There has been a tremendous increase in kale over the past few years. It has been identified as a “superfood” and no wonder with its high fibre structure and high levels of vitamins A, C and K. It also contains 3 grams of protein for every cup of raw leaves. It is however somewhat tricky to find locally. Some supermarkets and farm markets manage a small and sporadic supply which can be frustrating so this year I’m growing my own. This brassica is of course classified as a winter vegetable so by sowing now I hope to harvest the leaves from September onwards, it may not be instant but at least I know I’ll have some kale later in the year. I’ve planted an early variety Chou frisé Nero Di Toscana, and a dwarf variety Chou frisé non pommé demi-nain.

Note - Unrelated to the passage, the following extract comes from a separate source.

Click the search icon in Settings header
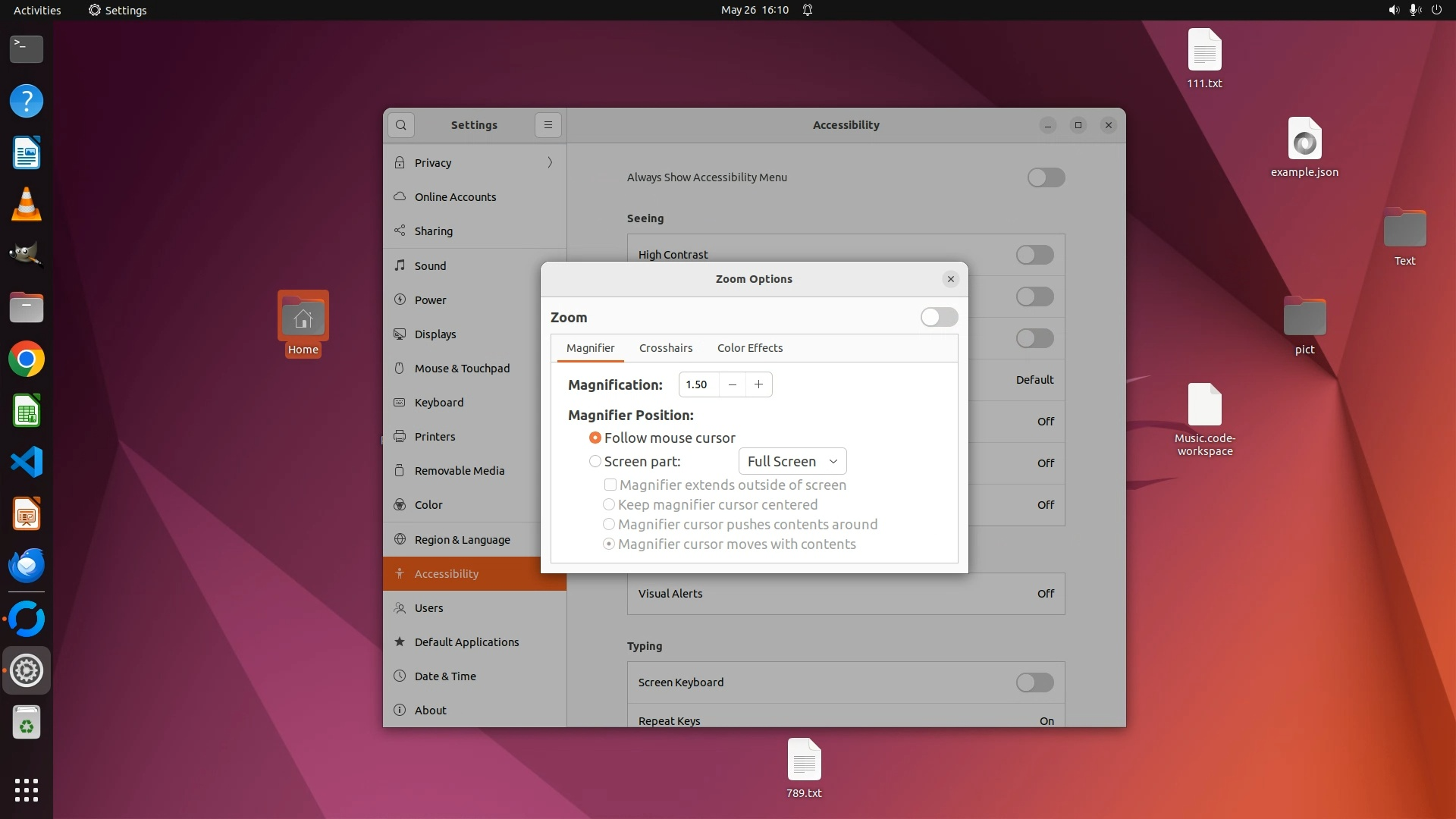 [x=401, y=125]
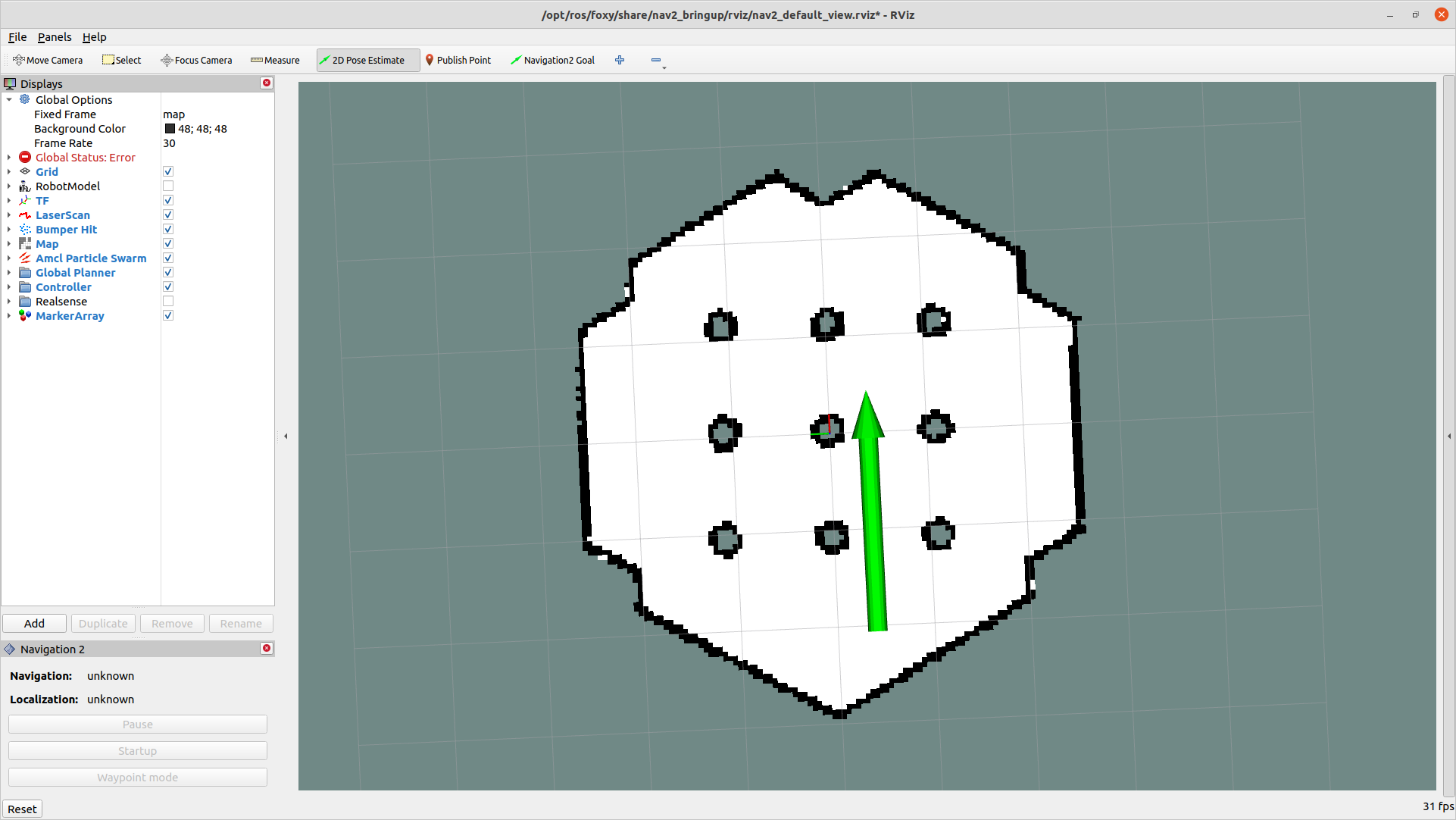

While it is possible to plant directly into the vegetable garden, I decided to get my seeds going inside until I get round to fully preparing the vegetable beds. I’ll transfer the seedlings in a few weeks when they are large enough to handle. If you’d rather plant your kale seeds directly in the vegetable garden, wait until mid-May (when the last frosts have past) and sow 1.5cm deep into already watered and finely prepared soil. The seedlings will appear in 14-21 days, water well. Once they reach about 10cms tall thin into rows 45 cms apart. They become very large plants.
As the selection of seeds available in local nurseries can really be quite overwhelming, the most important thing to establish is what you would most like to eat this year. While courgettes do fantastically well in this region and are very easy to grow if nobody is going to eat them you’ll be in trouble. Plan your vegetable garden, then plan a visit to the local nursery and buy your seeds. It is often helpful to share seeds between friends as there are so many seeds per packet. The temptation is to plant all of them, perhaps not the best idea.